> [How to complete this task]
So that nothing is lost, restate each entry exactly as supplied.

> [Task material]

'''

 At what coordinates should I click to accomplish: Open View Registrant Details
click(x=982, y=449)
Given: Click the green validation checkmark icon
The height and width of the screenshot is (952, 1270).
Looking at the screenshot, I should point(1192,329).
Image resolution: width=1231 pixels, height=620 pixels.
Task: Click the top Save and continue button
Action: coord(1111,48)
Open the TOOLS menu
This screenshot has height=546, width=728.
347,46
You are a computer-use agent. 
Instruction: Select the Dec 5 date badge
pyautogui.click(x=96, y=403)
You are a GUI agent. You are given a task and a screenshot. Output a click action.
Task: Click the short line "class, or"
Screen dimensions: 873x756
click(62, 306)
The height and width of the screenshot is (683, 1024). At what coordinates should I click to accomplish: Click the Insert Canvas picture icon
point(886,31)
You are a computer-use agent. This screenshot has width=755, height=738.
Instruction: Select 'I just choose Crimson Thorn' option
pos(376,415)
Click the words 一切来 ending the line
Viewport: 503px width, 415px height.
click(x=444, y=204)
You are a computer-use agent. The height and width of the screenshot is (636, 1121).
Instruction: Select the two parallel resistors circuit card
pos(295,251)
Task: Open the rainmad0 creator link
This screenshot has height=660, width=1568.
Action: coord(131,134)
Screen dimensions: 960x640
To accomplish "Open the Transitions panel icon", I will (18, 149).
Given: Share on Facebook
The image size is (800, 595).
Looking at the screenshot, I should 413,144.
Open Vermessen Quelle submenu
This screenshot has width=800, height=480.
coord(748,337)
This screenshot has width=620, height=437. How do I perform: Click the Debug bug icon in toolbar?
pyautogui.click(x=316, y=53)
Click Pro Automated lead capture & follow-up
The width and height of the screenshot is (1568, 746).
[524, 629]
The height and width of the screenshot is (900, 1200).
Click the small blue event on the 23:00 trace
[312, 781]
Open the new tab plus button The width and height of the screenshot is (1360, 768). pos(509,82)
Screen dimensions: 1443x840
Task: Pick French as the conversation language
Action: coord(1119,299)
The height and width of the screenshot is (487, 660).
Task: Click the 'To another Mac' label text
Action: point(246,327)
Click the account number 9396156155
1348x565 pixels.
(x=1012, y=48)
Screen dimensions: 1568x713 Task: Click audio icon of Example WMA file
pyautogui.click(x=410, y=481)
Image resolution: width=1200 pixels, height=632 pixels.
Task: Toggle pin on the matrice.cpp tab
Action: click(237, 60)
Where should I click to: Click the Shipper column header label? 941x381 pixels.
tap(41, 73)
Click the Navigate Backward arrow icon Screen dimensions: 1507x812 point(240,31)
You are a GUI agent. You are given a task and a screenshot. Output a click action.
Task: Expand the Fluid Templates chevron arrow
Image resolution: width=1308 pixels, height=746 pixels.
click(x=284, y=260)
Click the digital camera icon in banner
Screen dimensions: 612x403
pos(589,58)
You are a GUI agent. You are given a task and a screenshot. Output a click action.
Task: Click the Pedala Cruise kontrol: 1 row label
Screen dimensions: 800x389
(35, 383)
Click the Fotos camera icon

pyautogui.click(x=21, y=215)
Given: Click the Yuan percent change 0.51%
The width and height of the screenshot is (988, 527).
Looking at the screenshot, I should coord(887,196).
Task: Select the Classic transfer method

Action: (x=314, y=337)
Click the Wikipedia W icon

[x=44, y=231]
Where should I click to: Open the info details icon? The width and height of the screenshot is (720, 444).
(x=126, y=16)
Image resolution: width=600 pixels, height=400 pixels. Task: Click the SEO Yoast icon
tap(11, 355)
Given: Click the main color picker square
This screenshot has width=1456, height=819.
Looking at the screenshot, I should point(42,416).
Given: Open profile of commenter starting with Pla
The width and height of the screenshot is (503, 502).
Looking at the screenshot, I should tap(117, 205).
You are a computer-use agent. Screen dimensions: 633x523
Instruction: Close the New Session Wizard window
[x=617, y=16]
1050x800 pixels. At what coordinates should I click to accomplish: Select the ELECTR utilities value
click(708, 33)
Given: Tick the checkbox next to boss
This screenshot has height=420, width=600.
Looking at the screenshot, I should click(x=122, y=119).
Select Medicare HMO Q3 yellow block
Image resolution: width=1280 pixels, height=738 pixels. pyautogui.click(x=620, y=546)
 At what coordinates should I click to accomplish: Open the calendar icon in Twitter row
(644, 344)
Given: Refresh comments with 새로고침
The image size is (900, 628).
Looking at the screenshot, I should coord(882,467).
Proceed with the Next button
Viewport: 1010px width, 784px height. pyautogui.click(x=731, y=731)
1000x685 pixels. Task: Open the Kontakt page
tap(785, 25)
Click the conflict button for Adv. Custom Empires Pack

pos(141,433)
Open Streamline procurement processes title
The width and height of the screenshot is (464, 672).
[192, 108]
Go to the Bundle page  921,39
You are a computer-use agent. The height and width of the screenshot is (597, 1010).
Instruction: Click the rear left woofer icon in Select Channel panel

'''

> [Solution for this task]
 At what coordinates should I click to accomplish: Open View Registrant Details
click(x=982, y=449)
Given: Click the green validation checkmark icon
The height and width of the screenshot is (952, 1270).
Looking at the screenshot, I should point(1192,329).
Image resolution: width=1231 pixels, height=620 pixels.
Task: Click the top Save and continue button
Action: coord(1111,48)
Open the TOOLS menu
This screenshot has height=546, width=728.
347,46
You are a computer-use agent. 
Instruction: Select the Dec 5 date badge
pyautogui.click(x=96, y=403)
You are a GUI agent. You are given a task and a screenshot. Output a click action.
Task: Click the short line "class, or"
Screen dimensions: 873x756
click(62, 306)
The height and width of the screenshot is (683, 1024). At what coordinates should I click to accomplish: Click the Insert Canvas picture icon
point(886,31)
You are a computer-use agent. This screenshot has width=755, height=738.
Instruction: Select 'I just choose Crimson Thorn' option
pos(376,415)
Click the words 一切来 ending the line
Viewport: 503px width, 415px height.
click(x=444, y=204)
You are a computer-use agent. The height and width of the screenshot is (636, 1121).
Instruction: Select the two parallel resistors circuit card
pos(295,251)
Task: Open the rainmad0 creator link
This screenshot has height=660, width=1568.
Action: coord(131,134)
Screen dimensions: 960x640
To accomplish "Open the Transitions panel icon", I will (18, 149).
Given: Share on Facebook
The image size is (800, 595).
Looking at the screenshot, I should 413,144.
Open Vermessen Quelle submenu
This screenshot has width=800, height=480.
coord(748,337)
This screenshot has width=620, height=437. How do I perform: Click the Debug bug icon in toolbar?
pyautogui.click(x=316, y=53)
Click Pro Automated lead capture & follow-up
The width and height of the screenshot is (1568, 746).
[524, 629]
The height and width of the screenshot is (900, 1200).
Click the small blue event on the 23:00 trace
[312, 781]
Open the new tab plus button The width and height of the screenshot is (1360, 768). pos(509,82)
Screen dimensions: 1443x840
Task: Pick French as the conversation language
Action: coord(1119,299)
The height and width of the screenshot is (487, 660).
Task: Click the 'To another Mac' label text
Action: point(246,327)
Click the account number 9396156155
1348x565 pixels.
(x=1012, y=48)
Screen dimensions: 1568x713 Task: Click audio icon of Example WMA file
pyautogui.click(x=410, y=481)
Image resolution: width=1200 pixels, height=632 pixels.
Task: Toggle pin on the matrice.cpp tab
Action: click(237, 60)
Where should I click to: Click the Shipper column header label? 941x381 pixels.
tap(41, 73)
Click the Navigate Backward arrow icon Screen dimensions: 1507x812 point(240,31)
You are a GUI agent. You are given a task and a screenshot. Output a click action.
Task: Expand the Fluid Templates chevron arrow
Image resolution: width=1308 pixels, height=746 pixels.
click(x=284, y=260)
Click the digital camera icon in banner
Screen dimensions: 612x403
pos(589,58)
You are a GUI agent. You are given a task and a screenshot. Output a click action.
Task: Click the Pedala Cruise kontrol: 1 row label
Screen dimensions: 800x389
(35, 383)
Click the Fotos camera icon

pyautogui.click(x=21, y=215)
Given: Click the Yuan percent change 0.51%
The width and height of the screenshot is (988, 527).
Looking at the screenshot, I should coord(887,196).
Task: Select the Classic transfer method

Action: (x=314, y=337)
Click the Wikipedia W icon

[x=44, y=231]
Where should I click to: Open the info details icon? The width and height of the screenshot is (720, 444).
(x=126, y=16)
Image resolution: width=600 pixels, height=400 pixels. Task: Click the SEO Yoast icon
tap(11, 355)
Given: Click the main color picker square
This screenshot has width=1456, height=819.
Looking at the screenshot, I should point(42,416).
Given: Open profile of commenter starting with Pla
The width and height of the screenshot is (503, 502).
Looking at the screenshot, I should tap(117, 205).
You are a computer-use agent. Screen dimensions: 633x523
Instruction: Close the New Session Wizard window
[x=617, y=16]
1050x800 pixels. At what coordinates should I click to accomplish: Select the ELECTR utilities value
click(708, 33)
Given: Tick the checkbox next to boss
This screenshot has height=420, width=600.
Looking at the screenshot, I should click(x=122, y=119).
Select Medicare HMO Q3 yellow block
Image resolution: width=1280 pixels, height=738 pixels. pyautogui.click(x=620, y=546)
 At what coordinates should I click to accomplish: Open the calendar icon in Twitter row
(644, 344)
Given: Refresh comments with 새로고침
The image size is (900, 628).
Looking at the screenshot, I should coord(882,467).
Proceed with the Next button
Viewport: 1010px width, 784px height. pyautogui.click(x=731, y=731)
1000x685 pixels. Task: Open the Kontakt page
tap(785, 25)
Click the conflict button for Adv. Custom Empires Pack

pos(141,433)
Open Streamline procurement processes title
The width and height of the screenshot is (464, 672).
[192, 108]
Go to the Bundle page  921,39
You are a computer-use agent. The height and width of the screenshot is (597, 1010).
Instruction: Click the rear left woofer icon in Select Channel panel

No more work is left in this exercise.